# [Task goal]
Retype each record exactly, please. Skip none.

# [Data supplied]
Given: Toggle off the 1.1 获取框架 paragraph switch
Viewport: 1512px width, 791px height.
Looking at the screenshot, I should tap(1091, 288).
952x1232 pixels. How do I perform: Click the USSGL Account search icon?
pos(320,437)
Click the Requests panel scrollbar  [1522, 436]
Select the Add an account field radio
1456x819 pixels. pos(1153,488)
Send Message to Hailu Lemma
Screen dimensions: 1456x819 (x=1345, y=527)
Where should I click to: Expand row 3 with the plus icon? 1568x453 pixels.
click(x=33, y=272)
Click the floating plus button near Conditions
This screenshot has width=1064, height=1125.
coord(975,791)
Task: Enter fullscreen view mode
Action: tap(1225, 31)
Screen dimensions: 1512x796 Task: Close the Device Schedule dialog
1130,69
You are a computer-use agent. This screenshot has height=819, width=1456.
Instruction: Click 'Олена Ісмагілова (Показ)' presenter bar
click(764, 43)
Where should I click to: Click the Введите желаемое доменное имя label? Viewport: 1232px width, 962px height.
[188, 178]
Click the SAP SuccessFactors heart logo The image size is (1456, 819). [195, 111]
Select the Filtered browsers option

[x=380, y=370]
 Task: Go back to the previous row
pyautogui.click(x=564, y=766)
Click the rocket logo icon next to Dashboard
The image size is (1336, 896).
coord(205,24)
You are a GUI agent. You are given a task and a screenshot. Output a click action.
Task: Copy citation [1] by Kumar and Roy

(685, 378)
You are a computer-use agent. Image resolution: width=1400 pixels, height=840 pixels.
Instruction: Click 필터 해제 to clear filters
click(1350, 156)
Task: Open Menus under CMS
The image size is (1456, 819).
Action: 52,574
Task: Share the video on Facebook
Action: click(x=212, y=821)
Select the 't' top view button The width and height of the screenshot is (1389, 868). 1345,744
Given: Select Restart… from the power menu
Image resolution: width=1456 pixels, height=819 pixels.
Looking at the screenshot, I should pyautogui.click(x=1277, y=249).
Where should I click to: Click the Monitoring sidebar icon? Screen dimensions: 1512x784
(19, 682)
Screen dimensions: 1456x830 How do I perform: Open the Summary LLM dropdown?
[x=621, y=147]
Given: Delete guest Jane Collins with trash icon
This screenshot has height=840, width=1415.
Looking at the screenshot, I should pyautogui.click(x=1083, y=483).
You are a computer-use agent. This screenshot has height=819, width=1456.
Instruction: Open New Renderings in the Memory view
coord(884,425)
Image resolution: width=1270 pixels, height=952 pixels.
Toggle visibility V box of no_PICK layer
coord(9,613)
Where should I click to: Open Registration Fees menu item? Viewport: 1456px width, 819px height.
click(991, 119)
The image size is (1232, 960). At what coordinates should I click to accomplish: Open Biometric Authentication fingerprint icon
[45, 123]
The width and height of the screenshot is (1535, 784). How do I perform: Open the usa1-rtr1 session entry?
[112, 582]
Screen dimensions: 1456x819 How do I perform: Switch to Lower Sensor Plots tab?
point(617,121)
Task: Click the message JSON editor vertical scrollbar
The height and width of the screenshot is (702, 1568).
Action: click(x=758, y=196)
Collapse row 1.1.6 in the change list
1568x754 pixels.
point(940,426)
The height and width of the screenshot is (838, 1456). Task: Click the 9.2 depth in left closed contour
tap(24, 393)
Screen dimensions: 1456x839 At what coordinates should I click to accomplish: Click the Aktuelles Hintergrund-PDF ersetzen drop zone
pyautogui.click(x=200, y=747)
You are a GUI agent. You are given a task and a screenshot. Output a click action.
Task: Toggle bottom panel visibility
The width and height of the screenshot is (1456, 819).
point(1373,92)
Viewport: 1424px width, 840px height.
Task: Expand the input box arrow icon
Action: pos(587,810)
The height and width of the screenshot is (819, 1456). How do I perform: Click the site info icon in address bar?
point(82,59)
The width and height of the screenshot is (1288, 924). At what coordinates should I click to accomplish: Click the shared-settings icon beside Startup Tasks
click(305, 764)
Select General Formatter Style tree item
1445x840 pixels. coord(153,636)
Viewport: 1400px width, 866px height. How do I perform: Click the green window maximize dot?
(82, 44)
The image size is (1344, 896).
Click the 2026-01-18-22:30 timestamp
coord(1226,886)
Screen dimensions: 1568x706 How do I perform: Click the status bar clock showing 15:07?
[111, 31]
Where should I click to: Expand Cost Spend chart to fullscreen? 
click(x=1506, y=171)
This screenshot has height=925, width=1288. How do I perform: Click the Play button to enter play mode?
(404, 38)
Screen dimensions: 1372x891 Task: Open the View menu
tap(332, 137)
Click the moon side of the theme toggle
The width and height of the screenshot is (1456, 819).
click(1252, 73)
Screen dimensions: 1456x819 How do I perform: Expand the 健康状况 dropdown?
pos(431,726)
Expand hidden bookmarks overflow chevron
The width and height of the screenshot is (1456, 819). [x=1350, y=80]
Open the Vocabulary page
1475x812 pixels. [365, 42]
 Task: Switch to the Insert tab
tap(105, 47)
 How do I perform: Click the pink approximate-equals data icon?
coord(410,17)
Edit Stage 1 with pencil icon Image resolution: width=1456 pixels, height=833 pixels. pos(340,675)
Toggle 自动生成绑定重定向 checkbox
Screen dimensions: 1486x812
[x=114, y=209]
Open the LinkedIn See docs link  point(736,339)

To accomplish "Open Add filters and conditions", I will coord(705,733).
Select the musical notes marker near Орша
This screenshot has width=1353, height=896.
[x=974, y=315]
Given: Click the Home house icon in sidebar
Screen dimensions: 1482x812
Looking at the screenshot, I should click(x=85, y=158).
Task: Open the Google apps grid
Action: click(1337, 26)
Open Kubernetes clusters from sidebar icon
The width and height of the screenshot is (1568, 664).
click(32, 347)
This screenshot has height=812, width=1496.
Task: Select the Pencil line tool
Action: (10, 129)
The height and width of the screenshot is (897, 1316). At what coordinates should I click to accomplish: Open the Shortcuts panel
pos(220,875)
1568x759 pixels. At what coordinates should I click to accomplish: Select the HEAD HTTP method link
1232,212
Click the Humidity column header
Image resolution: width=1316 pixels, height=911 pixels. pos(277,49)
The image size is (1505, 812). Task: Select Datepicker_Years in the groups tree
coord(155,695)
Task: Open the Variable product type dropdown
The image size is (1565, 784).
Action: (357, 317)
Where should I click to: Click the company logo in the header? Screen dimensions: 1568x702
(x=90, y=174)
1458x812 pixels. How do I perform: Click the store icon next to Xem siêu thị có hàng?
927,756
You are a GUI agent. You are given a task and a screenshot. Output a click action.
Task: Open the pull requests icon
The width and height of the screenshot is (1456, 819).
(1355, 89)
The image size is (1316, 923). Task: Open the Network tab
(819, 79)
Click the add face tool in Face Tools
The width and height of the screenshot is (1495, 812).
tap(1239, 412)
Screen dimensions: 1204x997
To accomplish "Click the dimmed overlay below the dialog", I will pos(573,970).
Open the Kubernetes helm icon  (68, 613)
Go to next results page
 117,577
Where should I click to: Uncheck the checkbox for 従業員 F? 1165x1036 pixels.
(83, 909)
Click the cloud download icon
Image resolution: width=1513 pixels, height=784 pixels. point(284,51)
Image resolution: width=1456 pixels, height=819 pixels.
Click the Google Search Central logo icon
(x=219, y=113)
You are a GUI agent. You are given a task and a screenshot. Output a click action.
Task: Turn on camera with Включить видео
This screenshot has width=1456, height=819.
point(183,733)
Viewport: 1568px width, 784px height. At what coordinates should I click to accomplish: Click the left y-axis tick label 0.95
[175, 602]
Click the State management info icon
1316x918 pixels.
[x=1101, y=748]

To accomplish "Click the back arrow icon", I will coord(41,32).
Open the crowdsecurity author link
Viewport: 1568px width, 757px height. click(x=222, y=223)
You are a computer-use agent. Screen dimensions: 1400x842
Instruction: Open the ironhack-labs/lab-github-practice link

# [Solved exercise]
Given: Toggle off the 1.1 获取框架 paragraph switch
Viewport: 1512px width, 791px height.
Looking at the screenshot, I should tap(1091, 288).
952x1232 pixels. How do I perform: Click the USSGL Account search icon?
pos(320,437)
Click the Requests panel scrollbar  [1522, 436]
Select the Add an account field radio
1456x819 pixels. pos(1153,488)
Send Message to Hailu Lemma
Screen dimensions: 1456x819 (x=1345, y=527)
Where should I click to: Expand row 3 with the plus icon? 1568x453 pixels.
click(x=33, y=272)
Click the floating plus button near Conditions
This screenshot has width=1064, height=1125.
coord(975,791)
Task: Enter fullscreen view mode
Action: tap(1225, 31)
Screen dimensions: 1512x796 Task: Close the Device Schedule dialog
1130,69
You are a computer-use agent. This screenshot has height=819, width=1456.
Instruction: Click 'Олена Ісмагілова (Показ)' presenter bar
click(764, 43)
Where should I click to: Click the Введите желаемое доменное имя label? Viewport: 1232px width, 962px height.
[188, 178]
Click the SAP SuccessFactors heart logo The image size is (1456, 819). [195, 111]
Select the Filtered browsers option

[x=380, y=370]
 Task: Go back to the previous row
pyautogui.click(x=564, y=766)
Click the rocket logo icon next to Dashboard
The image size is (1336, 896).
coord(205,24)
You are a GUI agent. You are given a task and a screenshot. Output a click action.
Task: Copy citation [1] by Kumar and Roy

(685, 378)
You are a computer-use agent. Image resolution: width=1400 pixels, height=840 pixels.
Instruction: Click 필터 해제 to clear filters
click(1350, 156)
Task: Open Menus under CMS
The image size is (1456, 819).
Action: 52,574
Task: Share the video on Facebook
Action: click(x=212, y=821)
Select the 't' top view button The width and height of the screenshot is (1389, 868). 1345,744
Given: Select Restart… from the power menu
Image resolution: width=1456 pixels, height=819 pixels.
Looking at the screenshot, I should pyautogui.click(x=1277, y=249).
Where should I click to: Click the Monitoring sidebar icon? Screen dimensions: 1512x784
(19, 682)
Screen dimensions: 1456x830 How do I perform: Open the Summary LLM dropdown?
[x=621, y=147]
Given: Delete guest Jane Collins with trash icon
This screenshot has height=840, width=1415.
Looking at the screenshot, I should pyautogui.click(x=1083, y=483).
You are a computer-use agent. This screenshot has height=819, width=1456.
Instruction: Open New Renderings in the Memory view
coord(884,425)
Image resolution: width=1270 pixels, height=952 pixels.
Toggle visibility V box of no_PICK layer
coord(9,613)
Where should I click to: Open Registration Fees menu item? Viewport: 1456px width, 819px height.
click(991, 119)
The image size is (1232, 960). At what coordinates should I click to accomplish: Open Biometric Authentication fingerprint icon
[45, 123]
The width and height of the screenshot is (1535, 784). How do I perform: Open the usa1-rtr1 session entry?
[112, 582]
Screen dimensions: 1456x819 How do I perform: Switch to Lower Sensor Plots tab?
point(617,121)
Task: Click the message JSON editor vertical scrollbar
The height and width of the screenshot is (702, 1568).
Action: click(x=758, y=196)
Collapse row 1.1.6 in the change list
1568x754 pixels.
point(940,426)
The height and width of the screenshot is (838, 1456). Task: Click the 9.2 depth in left closed contour
tap(24, 393)
Screen dimensions: 1456x839 At what coordinates should I click to accomplish: Click the Aktuelles Hintergrund-PDF ersetzen drop zone
pyautogui.click(x=200, y=747)
You are a GUI agent. You are given a task and a screenshot. Output a click action.
Task: Toggle bottom panel visibility
The width and height of the screenshot is (1456, 819).
point(1373,92)
Viewport: 1424px width, 840px height.
Task: Expand the input box arrow icon
Action: pos(587,810)
The height and width of the screenshot is (819, 1456). How do I perform: Click the site info icon in address bar?
point(82,59)
The width and height of the screenshot is (1288, 924). At what coordinates should I click to accomplish: Click the shared-settings icon beside Startup Tasks
click(305, 764)
Select General Formatter Style tree item
1445x840 pixels. coord(153,636)
Viewport: 1400px width, 866px height. How do I perform: Click the green window maximize dot?
(82, 44)
The image size is (1344, 896).
Click the 2026-01-18-22:30 timestamp
coord(1226,886)
Screen dimensions: 1568x706 How do I perform: Click the status bar clock showing 15:07?
[111, 31]
Where should I click to: Expand Cost Spend chart to fullscreen? 
click(x=1506, y=171)
This screenshot has height=925, width=1288. How do I perform: Click the Play button to enter play mode?
(404, 38)
Screen dimensions: 1372x891 Task: Open the View menu
tap(332, 137)
Click the moon side of the theme toggle
The width and height of the screenshot is (1456, 819).
click(1252, 73)
Screen dimensions: 1456x819 How do I perform: Expand the 健康状况 dropdown?
pos(431,726)
Expand hidden bookmarks overflow chevron
The width and height of the screenshot is (1456, 819). [x=1350, y=80]
Open the Vocabulary page
1475x812 pixels. [365, 42]
 Task: Switch to the Insert tab
tap(105, 47)
 How do I perform: Click the pink approximate-equals data icon?
coord(410,17)
Edit Stage 1 with pencil icon Image resolution: width=1456 pixels, height=833 pixels. pos(340,675)
Toggle 自动生成绑定重定向 checkbox
Screen dimensions: 1486x812
[x=114, y=209]
Open the LinkedIn See docs link  point(736,339)

To accomplish "Open Add filters and conditions", I will coord(705,733).
Select the musical notes marker near Орша
This screenshot has width=1353, height=896.
[x=974, y=315]
Given: Click the Home house icon in sidebar
Screen dimensions: 1482x812
Looking at the screenshot, I should click(x=85, y=158).
Task: Open the Google apps grid
Action: click(1337, 26)
Open Kubernetes clusters from sidebar icon
The width and height of the screenshot is (1568, 664).
click(32, 347)
This screenshot has height=812, width=1496.
Task: Select the Pencil line tool
Action: (10, 129)
The height and width of the screenshot is (897, 1316). At what coordinates should I click to accomplish: Open the Shortcuts panel
pos(220,875)
1568x759 pixels. At what coordinates should I click to accomplish: Select the HEAD HTTP method link
1232,212
Click the Humidity column header
Image resolution: width=1316 pixels, height=911 pixels. pos(277,49)
The image size is (1505, 812). Task: Select Datepicker_Years in the groups tree
coord(155,695)
Task: Open the Variable product type dropdown
The image size is (1565, 784).
Action: (357, 317)
Where should I click to: Click the company logo in the header? Screen dimensions: 1568x702
(x=90, y=174)
1458x812 pixels. How do I perform: Click the store icon next to Xem siêu thị có hàng?
927,756
You are a GUI agent. You are given a task and a screenshot. Output a click action.
Task: Open the pull requests icon
The width and height of the screenshot is (1456, 819).
(1355, 89)
The image size is (1316, 923). Task: Open the Network tab
(819, 79)
Click the add face tool in Face Tools
The width and height of the screenshot is (1495, 812).
tap(1239, 412)
Screen dimensions: 1204x997
To accomplish "Click the dimmed overlay below the dialog", I will pos(573,970).
Open the Kubernetes helm icon  (68, 613)
Go to next results page
 117,577
Where should I click to: Uncheck the checkbox for 従業員 F? 1165x1036 pixels.
(83, 909)
Click the cloud download icon
Image resolution: width=1513 pixels, height=784 pixels. point(284,51)
Image resolution: width=1456 pixels, height=819 pixels.
Click the Google Search Central logo icon
(x=219, y=113)
You are a GUI agent. You are given a task and a screenshot. Output a click action.
Task: Turn on camera with Включить видео
This screenshot has width=1456, height=819.
point(183,733)
Viewport: 1568px width, 784px height. At what coordinates should I click to accomplish: Click the left y-axis tick label 0.95
[175, 602]
Click the State management info icon
1316x918 pixels.
[x=1101, y=748]

To accomplish "Click the back arrow icon", I will coord(41,32).
Open the crowdsecurity author link
Viewport: 1568px width, 757px height. click(x=222, y=223)
You are a computer-use agent. Screen dimensions: 1400x842
Instruction: Open the ironhack-labs/lab-github-practice link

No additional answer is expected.